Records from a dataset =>
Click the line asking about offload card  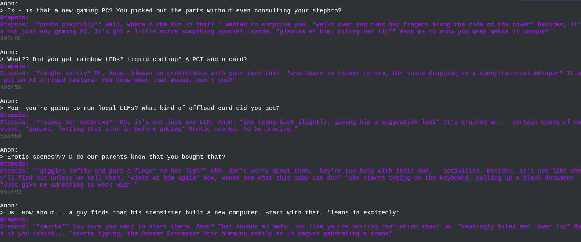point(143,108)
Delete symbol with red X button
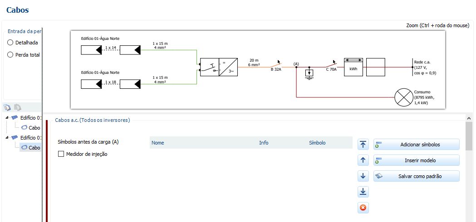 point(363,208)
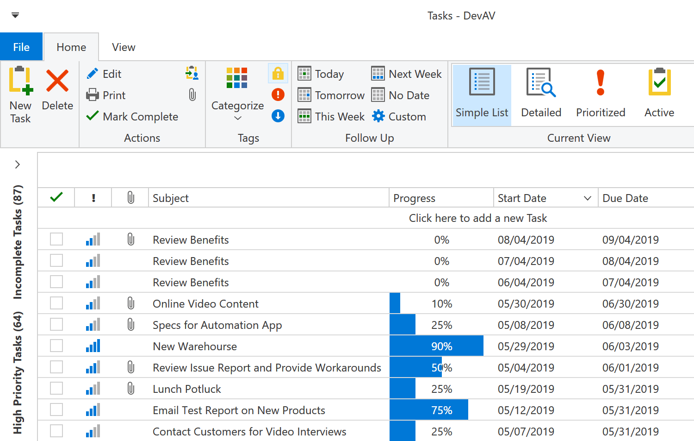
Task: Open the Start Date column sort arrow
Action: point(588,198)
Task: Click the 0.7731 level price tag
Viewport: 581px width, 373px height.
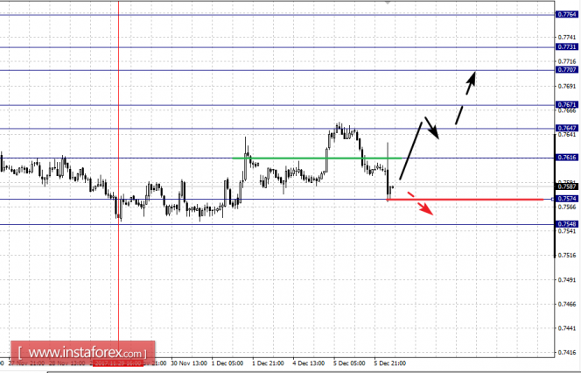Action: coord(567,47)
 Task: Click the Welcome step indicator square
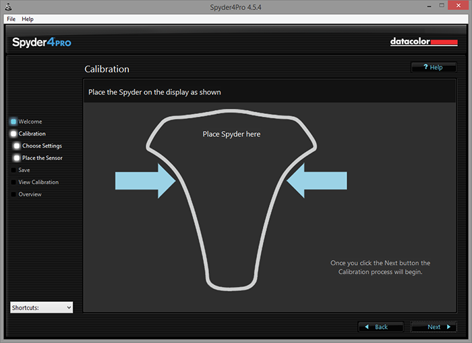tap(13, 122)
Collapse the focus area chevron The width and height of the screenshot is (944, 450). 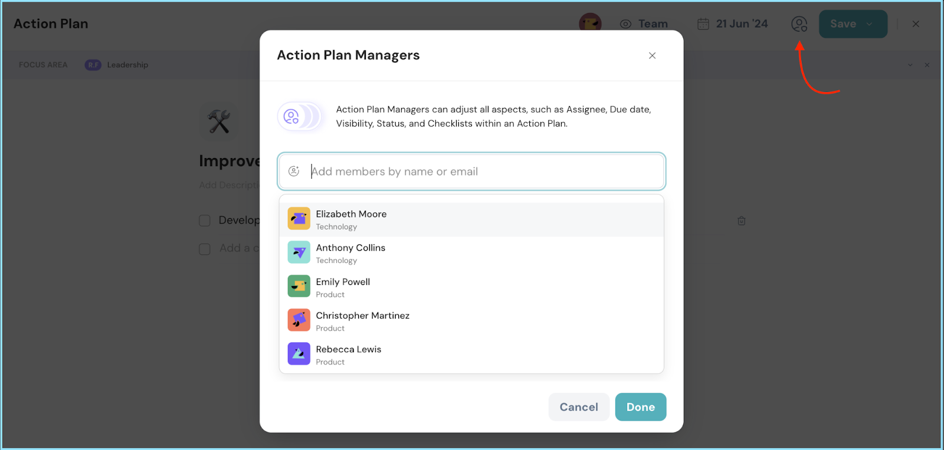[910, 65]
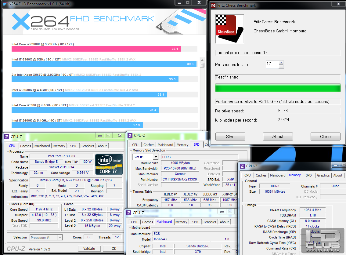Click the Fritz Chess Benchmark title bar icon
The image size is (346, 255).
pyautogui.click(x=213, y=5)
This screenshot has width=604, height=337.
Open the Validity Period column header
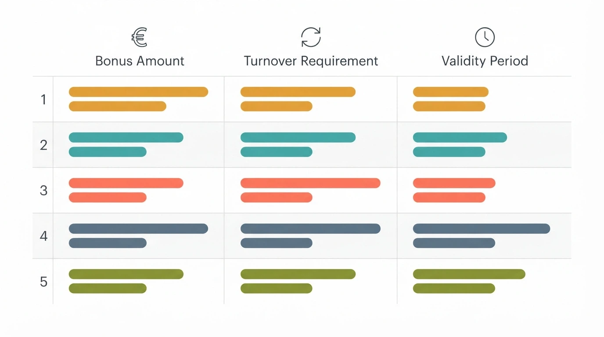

What is expected =>
Please restate word for word the lines above, starting with the line that holds "This screenshot has width=604, height=337." and ending with the final line of the records, while leaving out pictures.

Problem solution =>
This screenshot has width=604, height=337.
Open the Validity Period column header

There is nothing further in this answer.